Thanks. Maybe just a follow-up to these other items that you just mentioned. You know, obviously being above 12% is what your plan is positioned for you to be at. There's obviously quite a bit of room for interpretation of what you view to be an ideal range above 12%. For example, 12.1% meets your goal, but being at 12.5%-13% offers you some cushion and balance sheet flexibility, particularly given the world that we live today. Just some thoughts on as to how you might approach where you ideally like the metric to be.
It's a fair question, Maurice. At no point should you interpret that we want to be at 12% on a sustainable basis, that, you know, we think the 12.1 is the right number. You know, I think if you look at the probably the reasonable and fairly well-baked plan we have in front of us to get to 11.5 plus in 2023. Call it a 50 basis point improvement. We would like to target some kind of level of improvement of around 50 basis points each and every year over the forecast period. That should, you know, give us kind of around 100 basis points plus cushion versus the 12% target.
Great. Thanks for that color. Maybe I could just finish off with Big Bend. Now that unit one has been repowered and obviously well done for delivering this on time and under budget, as you said, Scott, which is not an easy feat these days. Unit 2 has been retired. Unit 3 is well on its way this spring. What future plans do you have for unit 4 , if any?
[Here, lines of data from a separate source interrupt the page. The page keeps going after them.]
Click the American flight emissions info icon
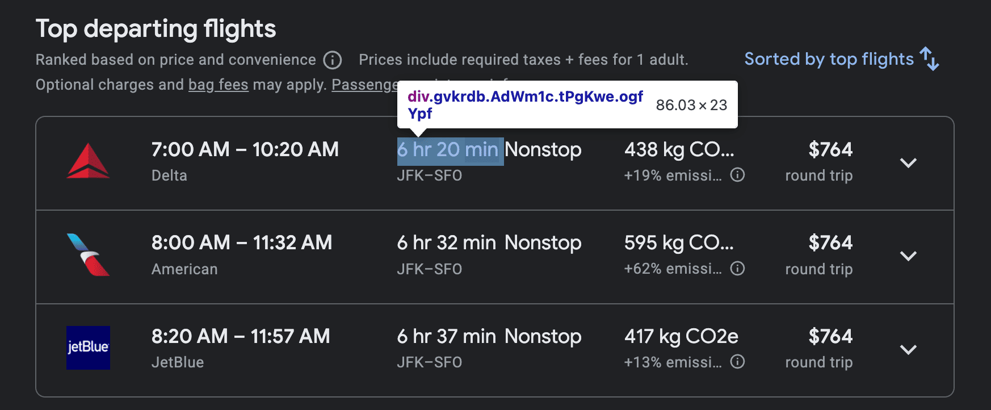The width and height of the screenshot is (991, 410). tap(737, 268)
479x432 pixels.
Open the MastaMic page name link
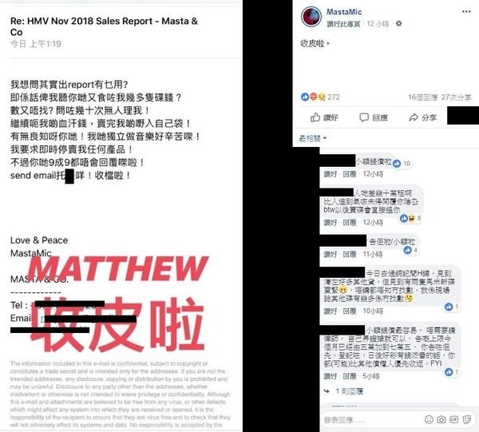pyautogui.click(x=344, y=12)
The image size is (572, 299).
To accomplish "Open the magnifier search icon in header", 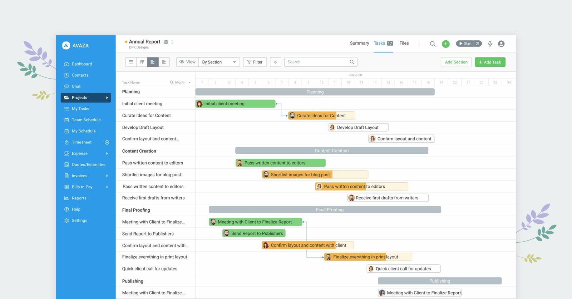I will pyautogui.click(x=433, y=44).
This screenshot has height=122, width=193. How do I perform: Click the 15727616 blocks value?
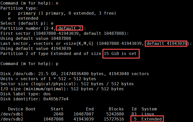(114, 119)
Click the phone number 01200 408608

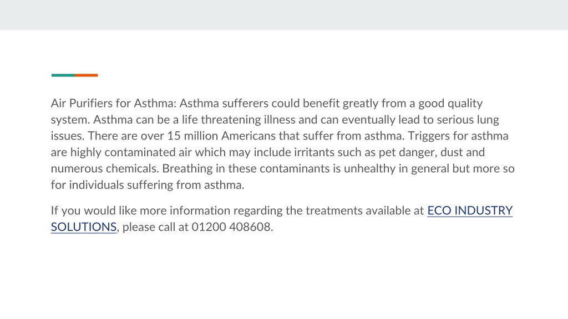[232, 227]
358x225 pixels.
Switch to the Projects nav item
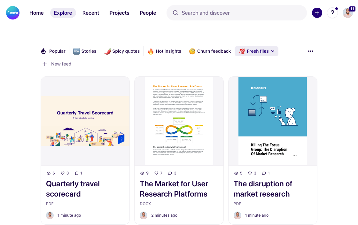tap(120, 13)
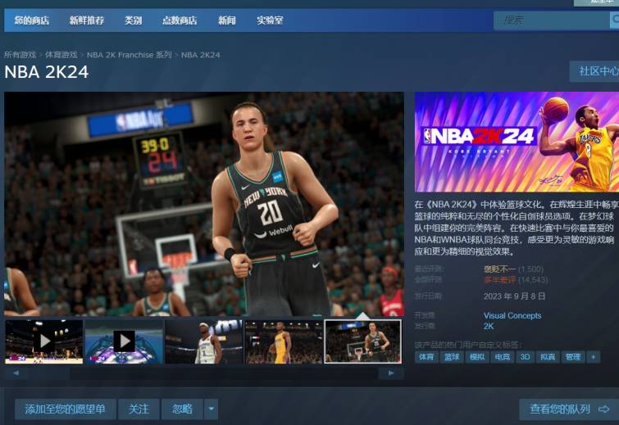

I think, Archie Collins is on the line. Archie, do you want to respond to that?
Sure. Happy to do that. Good morning, Maurice. Big Bend 4, last year in 2022, we actually made a fairly significant capital investment in Big Bend 4 to that allows that unit to achieve full load, 480 megawatts on natural gas. We also have the ability to consume 100% coal in that unit. We've got a lot of flexibility in that asset now. We're able to play off one fuel against the other and determine what's the most cost-effective for customers at any point in time.
We like that level of flexibility. It adds a little bit of diversity into our portfolio. We know that that means it's sort of keeping coal around a bit longer than some stakeholders might like. That's an ongoing debate that we have within the company. At least for the foreseeable future, we see value in that flexibility, and we're gonna continue to keep that asset available on either natural gas or coal.
Great. Thanks for the color and taking my questions.
Thank you. Your next question comes from the line of Ben Pham from BMO. Please go ahead.
Okay, thanks, and morning. I'm wondering, with the gas price movement which we've seen year-to-date, how do you think about that impacting your business, maybe direct or indirect?
Maybe I'll start. Oh, go ahead, Scott, please.
Sure. Yeah, no, That's fine, Greg, if you wanna go.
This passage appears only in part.